De son côté, sans arriver aux hauteurs de la vision française, c’est-à-dire sans donner à la planification militaire des années à venir une justification géopolitique d’une telle portée, l’état-major espagnol a fixé à 2035 (cinq ans seulement après la date française) l’échéance d’une réorganisation de l’armée. Nous disons que les perspectives espagnoles sont plus modestes car, bien qu’elles aillent dans le même sens que les perspectives françaises, elles ne leur donnent aucune justification au-delà de la nécessité d’améliorer la capacité opérationnelle des troupes au sol. En tout cas, la nécessité de cette amélioration et la réforme elle-même vont dans le même sens que les déclarations publiques de l’armée française. Dans le cas de l’Espagne, il s’agit du projet «Force 2035», un plan de recomposition des troupes terrestres visant à leur donner une capacité opérationnelle en milieu urbain, avec des populations civiles hostiles, etc. Cette approche est très voisine, sur le plan technique, de celle de l’armée française. En revanche, l’élaboration du plan se fera dans le cadre du «cycle militaire 2017-2024», c’est-à-dire à des dates similaires au démarrage du modèle français.

Au-delà des coïncidences dans les dates, qui peuvent être plus ou moins exactes, ce qui est certain, c’est que les approches de ces deux armées (qui seront sans doute communes à celles entretenues par d’autres pays, il suffit de voir la collaboration qu’ils demandent dans leurs documents respectifs aux alliés traditionnels) indiquent que la perspective d’une guerre au cœur de l’Europe peut être relativement proche.

Qu’est-ce que cela signifie ?

Cela signifie que les tensions politiques et militaires entre rivaux qui, jusqu’à présent, s’évacuaient par le biais de pays tiers, sur des territoires plus ou moins éloignés et toujours de manière indirecte, pourraient s’accroître au point de rendre inévitable une confrontation militaire directe sur le terrain immédiat, qui serait le bassin méditerranéen et l’Europe centrale et orientale. Et, de plus, que cela se ferait dans un laps de temps relativement court, dans la mesure où les militaires français ne donnent pas plus de 10 ans de délai pour la survenue d’un tel scénario.

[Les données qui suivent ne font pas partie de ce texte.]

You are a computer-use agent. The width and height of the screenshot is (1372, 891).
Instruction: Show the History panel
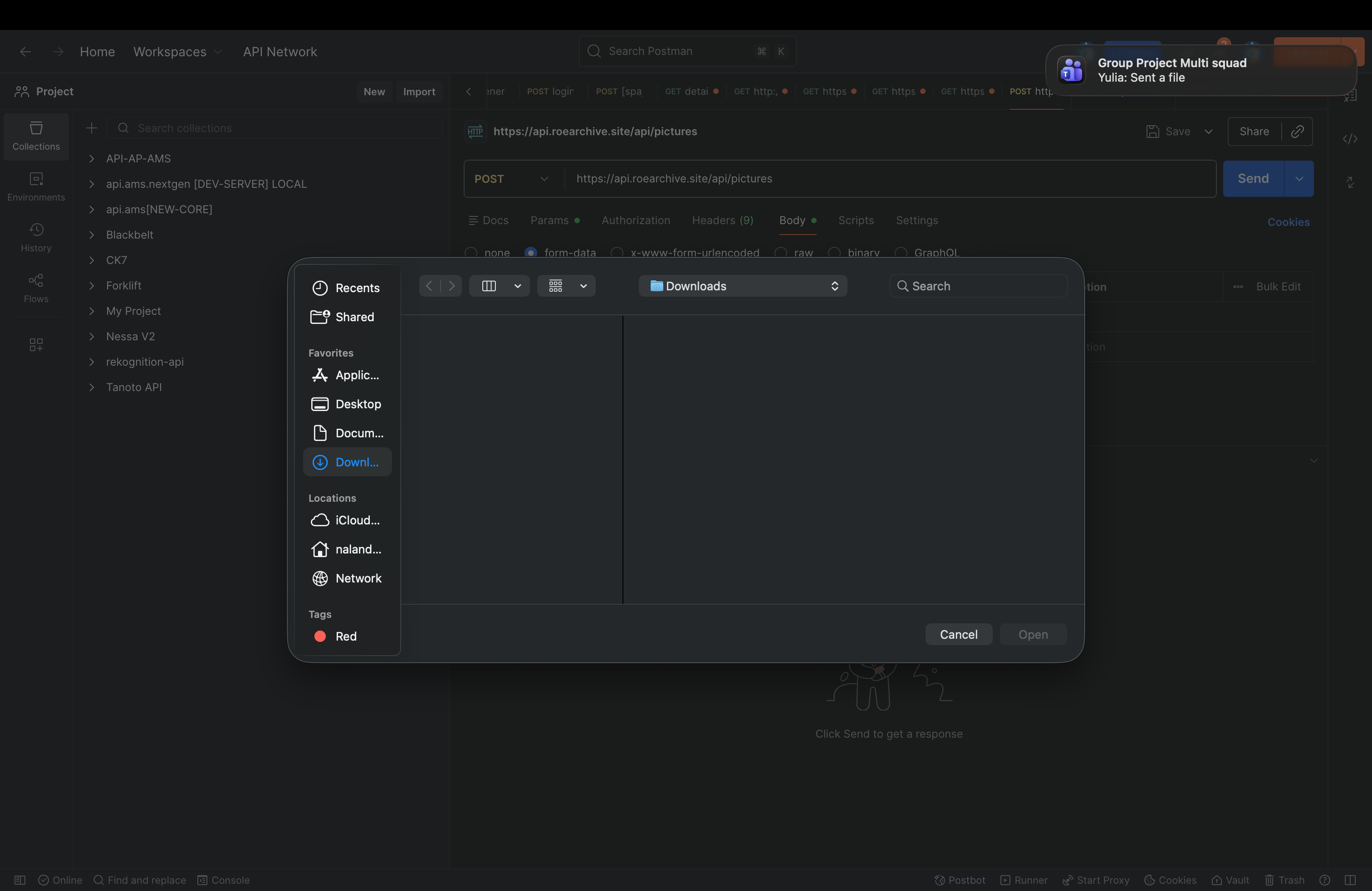pyautogui.click(x=36, y=236)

De même qu’au cours des dix dernières années, nous avons vu réapparaître le spectre des crises économiques dévastatrices, des guerres localisées dans la périphérie capitaliste, etc., selon les rédacteurs de The Economist, un présent peut-être plus immédiat qu’on ne le supposait jusqu’ici fera resurgir le spectre des grandes guerres du siècle dernier.

 

La guerre et la propagande bourgeoise

 

Le problème de la guerre n’a jamais vraiment disparu de la carte. Non pas parce que, depuis la fin de la Seconde Guerre mondiale, les guerres périphériques, par lesquelles les grandes puissances impérialistes s’affrontent en utilisant d’autres armées et pays comme intermédiaires, sont une constante, mais parce que la guerre joue un rôle crucial dans le discours que la classe bourgeoise répète constamment sur son monde. Ce n’est pas pour rien que cette classe est la première à se vanter, dans tous les pays développés, d’avoir pu éliminer le recours à la guerre comme moyen normal de résolution des conflits entre classes et nations. De l’école primaire au service militaire lui-même, là où il est toujours obligatoire, la bourgeoisie répète sans cesse que la paix est l’objectif principal de toute son activité politique et même militaire et que le maintien de la paix fait partie intégrante de son système politique.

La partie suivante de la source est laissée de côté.